**Task to complete:**
Answer these questions from the article on Tiger Woods's course-design business:
1. Who oversees course design?
2. For how many years was Glenn Greenspan director of communications for the Augusta National Golf Club?
3. At what age did George Foreman retire in 1977?

**Source:**
Bell is Robin to Woods’ Batman, and he’s clearly comfortable in the role. But with limited knowledge of course design, Bell sticks to running the business. Beau Welling oversees course design.

Woods recently hired Glenn Greenspan to handle his public relations. Little known outside the golf world, Greenspan is regarded as the ultimate pit bull by golf insiders. For the previous 12 years, he worked as the director of communications for the Augusta National Golf Club, which hosts the Masters, where he shut down a media storm over a campaign to admit women as members.

“Tiger’s well advised,” says Bill Woodson, managing director and head of family-wealth planning at Credit Suisse. “If you can hire the right people, they’ll take on these responsibilities and do it well. You can stay focused on what you’re doing.”

Yet the Cliffs and Punta Brava people I spoke to have been surprised by how involved Woods has been. “I don’t think I expected the intensity,” Cliffs V.P. Brazinski says. “When Tiger shows up, he puts on his boots, gets a bottle of water, and says, ‘Let’s go.’ When some of the other designers come, they just want to see it by helicopter.”

McCombs had a similar experience in dealing with Woods on Punta Brava. “He has spent three times as much time on the property as I have,” McCombs says. “He was interested in far more than just putting his name on it.”

What is now the 12th hole at Punta Brava, a beautiful expanse along the Pacific Ocean, was originally slated to become a cluster of prime homesites. “Tiger said no way,” McCombs says. “He was absolutely right. Structurally, it was the right decision.”

Woods has been planning his new courses for the past two years. His managers at IMG began brokering the deal for the project in Dubai in 2006. In December of that year, a month after taking the helm of Tiger Woods Design, Bell was approached by Punta Brava backers about involving Woods in the project. Bell toured the site in January 2007 but took another year to commit. A few months later, in April 2007, Woods was approached by the Cliffs team.

With Woods now ramping up his work off the links, some golf fans are concerned that his game will suffer. The history of professional sports is littered with players who have lost focus while pursuing riches. “All that money that comes from sports comes in quickly, and it goes out just as quickly,” says George Foreman, the heavyweight boxing champion turned entrepreneur. “I don’t care if they sign you for $100 million—that’s just your start into business. That’s not your nest egg. You could lose that in a second.”

Foreman, who says he admires Woods, retired in 1977 at age 28 and thought he was set for life. Ten years later, out of shape and nearly broke, he was forced to return to the ring to raise money. “I went back into boxing the second time just for business,” he says.

**Extracted material:**
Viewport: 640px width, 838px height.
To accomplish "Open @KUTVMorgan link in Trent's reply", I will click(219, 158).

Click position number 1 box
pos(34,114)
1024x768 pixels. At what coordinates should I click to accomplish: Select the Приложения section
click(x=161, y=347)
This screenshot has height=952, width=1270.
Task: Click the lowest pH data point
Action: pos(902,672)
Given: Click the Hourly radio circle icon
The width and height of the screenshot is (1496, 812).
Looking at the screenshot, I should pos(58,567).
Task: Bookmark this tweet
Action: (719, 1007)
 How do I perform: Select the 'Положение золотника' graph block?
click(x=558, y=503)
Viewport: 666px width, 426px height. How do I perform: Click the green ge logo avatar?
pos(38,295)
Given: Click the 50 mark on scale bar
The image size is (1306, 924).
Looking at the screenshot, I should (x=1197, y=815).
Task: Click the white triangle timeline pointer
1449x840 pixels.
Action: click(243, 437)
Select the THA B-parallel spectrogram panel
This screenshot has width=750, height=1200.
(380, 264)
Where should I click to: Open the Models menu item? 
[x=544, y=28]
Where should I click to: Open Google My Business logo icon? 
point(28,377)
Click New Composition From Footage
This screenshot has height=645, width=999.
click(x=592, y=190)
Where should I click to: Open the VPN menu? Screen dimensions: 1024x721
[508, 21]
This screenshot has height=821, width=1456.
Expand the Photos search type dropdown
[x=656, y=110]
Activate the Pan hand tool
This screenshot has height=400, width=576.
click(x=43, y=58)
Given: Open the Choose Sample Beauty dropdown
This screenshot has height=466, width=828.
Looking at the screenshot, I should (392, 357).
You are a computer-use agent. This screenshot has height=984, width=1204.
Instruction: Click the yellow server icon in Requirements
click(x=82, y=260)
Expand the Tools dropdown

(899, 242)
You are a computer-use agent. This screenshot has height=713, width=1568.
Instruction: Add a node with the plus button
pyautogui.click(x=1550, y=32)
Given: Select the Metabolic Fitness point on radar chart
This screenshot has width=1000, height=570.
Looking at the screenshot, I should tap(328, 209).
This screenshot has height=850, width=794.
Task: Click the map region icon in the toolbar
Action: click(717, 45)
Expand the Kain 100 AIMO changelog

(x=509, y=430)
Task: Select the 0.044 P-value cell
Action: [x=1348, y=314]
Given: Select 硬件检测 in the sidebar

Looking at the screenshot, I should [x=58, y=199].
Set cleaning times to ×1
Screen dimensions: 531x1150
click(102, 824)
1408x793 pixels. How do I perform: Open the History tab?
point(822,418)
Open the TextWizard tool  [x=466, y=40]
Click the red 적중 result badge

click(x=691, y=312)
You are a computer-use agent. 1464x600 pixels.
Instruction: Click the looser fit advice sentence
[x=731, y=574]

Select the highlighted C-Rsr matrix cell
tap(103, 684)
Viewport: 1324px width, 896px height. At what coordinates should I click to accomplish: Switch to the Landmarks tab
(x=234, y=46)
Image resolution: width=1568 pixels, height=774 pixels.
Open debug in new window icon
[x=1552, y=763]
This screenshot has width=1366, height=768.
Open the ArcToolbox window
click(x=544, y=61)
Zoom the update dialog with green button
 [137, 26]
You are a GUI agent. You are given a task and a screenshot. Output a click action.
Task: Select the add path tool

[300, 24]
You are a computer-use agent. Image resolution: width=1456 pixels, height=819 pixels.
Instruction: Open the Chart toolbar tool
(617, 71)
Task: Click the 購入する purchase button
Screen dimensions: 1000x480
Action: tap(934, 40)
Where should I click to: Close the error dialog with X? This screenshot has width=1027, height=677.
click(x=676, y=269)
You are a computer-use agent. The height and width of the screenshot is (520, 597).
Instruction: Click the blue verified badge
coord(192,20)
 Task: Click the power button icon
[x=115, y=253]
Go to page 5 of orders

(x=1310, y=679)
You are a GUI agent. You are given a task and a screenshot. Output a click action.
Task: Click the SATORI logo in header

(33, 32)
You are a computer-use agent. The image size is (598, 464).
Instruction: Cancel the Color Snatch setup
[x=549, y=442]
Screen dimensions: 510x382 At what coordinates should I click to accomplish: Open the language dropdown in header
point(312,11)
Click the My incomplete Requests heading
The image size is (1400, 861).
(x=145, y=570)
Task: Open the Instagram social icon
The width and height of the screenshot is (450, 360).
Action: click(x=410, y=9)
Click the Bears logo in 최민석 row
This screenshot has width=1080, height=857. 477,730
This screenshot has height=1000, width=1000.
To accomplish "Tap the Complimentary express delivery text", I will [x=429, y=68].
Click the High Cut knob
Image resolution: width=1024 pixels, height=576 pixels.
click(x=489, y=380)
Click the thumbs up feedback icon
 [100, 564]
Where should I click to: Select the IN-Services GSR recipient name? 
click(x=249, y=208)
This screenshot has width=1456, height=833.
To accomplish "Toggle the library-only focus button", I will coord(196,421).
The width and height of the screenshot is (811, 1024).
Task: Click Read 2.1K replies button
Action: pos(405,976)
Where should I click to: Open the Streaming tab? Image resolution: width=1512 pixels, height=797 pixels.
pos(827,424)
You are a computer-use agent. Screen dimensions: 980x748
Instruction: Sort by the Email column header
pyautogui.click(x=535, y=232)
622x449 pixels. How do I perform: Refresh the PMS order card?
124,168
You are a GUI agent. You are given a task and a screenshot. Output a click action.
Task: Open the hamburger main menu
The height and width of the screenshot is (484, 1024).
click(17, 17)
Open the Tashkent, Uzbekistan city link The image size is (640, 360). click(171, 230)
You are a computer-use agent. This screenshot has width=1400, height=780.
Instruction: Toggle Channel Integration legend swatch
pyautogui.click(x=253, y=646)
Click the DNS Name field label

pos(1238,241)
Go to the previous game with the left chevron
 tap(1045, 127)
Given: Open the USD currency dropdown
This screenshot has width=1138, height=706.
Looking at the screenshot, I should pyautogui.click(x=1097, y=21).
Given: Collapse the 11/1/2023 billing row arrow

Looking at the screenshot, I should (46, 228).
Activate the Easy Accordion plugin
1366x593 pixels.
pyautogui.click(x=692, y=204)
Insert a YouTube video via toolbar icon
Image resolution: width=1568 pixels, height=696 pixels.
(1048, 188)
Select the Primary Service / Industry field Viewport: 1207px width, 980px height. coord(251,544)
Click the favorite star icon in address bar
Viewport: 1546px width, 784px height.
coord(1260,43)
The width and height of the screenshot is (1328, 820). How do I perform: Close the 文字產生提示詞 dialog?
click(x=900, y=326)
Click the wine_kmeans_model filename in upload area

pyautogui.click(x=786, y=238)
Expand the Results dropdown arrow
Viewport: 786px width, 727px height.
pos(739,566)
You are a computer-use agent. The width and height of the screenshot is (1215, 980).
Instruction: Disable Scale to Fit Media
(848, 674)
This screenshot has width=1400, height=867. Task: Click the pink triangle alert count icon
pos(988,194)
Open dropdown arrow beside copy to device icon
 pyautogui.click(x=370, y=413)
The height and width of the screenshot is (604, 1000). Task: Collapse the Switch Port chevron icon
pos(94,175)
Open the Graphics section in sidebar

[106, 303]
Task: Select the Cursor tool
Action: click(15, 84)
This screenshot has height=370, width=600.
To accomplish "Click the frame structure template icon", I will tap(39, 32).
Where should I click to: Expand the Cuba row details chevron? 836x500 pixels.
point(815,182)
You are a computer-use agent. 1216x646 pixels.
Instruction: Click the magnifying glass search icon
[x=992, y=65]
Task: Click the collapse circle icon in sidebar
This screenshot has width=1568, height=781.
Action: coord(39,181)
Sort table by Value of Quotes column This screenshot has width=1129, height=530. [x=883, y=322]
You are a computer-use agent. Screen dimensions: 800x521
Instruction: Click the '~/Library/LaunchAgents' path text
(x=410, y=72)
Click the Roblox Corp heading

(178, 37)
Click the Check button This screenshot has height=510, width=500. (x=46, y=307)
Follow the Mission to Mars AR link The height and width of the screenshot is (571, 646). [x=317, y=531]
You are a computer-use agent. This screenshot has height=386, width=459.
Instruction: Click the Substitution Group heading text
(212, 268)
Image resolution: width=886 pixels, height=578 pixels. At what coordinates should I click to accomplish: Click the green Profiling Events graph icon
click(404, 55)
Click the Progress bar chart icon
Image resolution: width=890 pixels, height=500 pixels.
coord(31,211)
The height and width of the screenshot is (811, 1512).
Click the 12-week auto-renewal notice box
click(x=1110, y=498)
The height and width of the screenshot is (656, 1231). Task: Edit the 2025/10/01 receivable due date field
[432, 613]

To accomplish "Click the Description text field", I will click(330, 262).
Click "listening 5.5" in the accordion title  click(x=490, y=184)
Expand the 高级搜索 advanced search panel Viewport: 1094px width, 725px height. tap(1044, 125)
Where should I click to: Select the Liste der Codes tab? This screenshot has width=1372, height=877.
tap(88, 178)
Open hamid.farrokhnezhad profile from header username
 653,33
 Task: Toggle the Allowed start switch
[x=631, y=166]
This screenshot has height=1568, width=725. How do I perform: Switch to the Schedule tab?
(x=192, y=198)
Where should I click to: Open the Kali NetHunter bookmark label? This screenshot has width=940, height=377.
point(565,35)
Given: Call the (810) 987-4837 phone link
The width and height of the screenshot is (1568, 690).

**Solution to the exercise:**
1. Beau Welling
2. 12 years
3. 28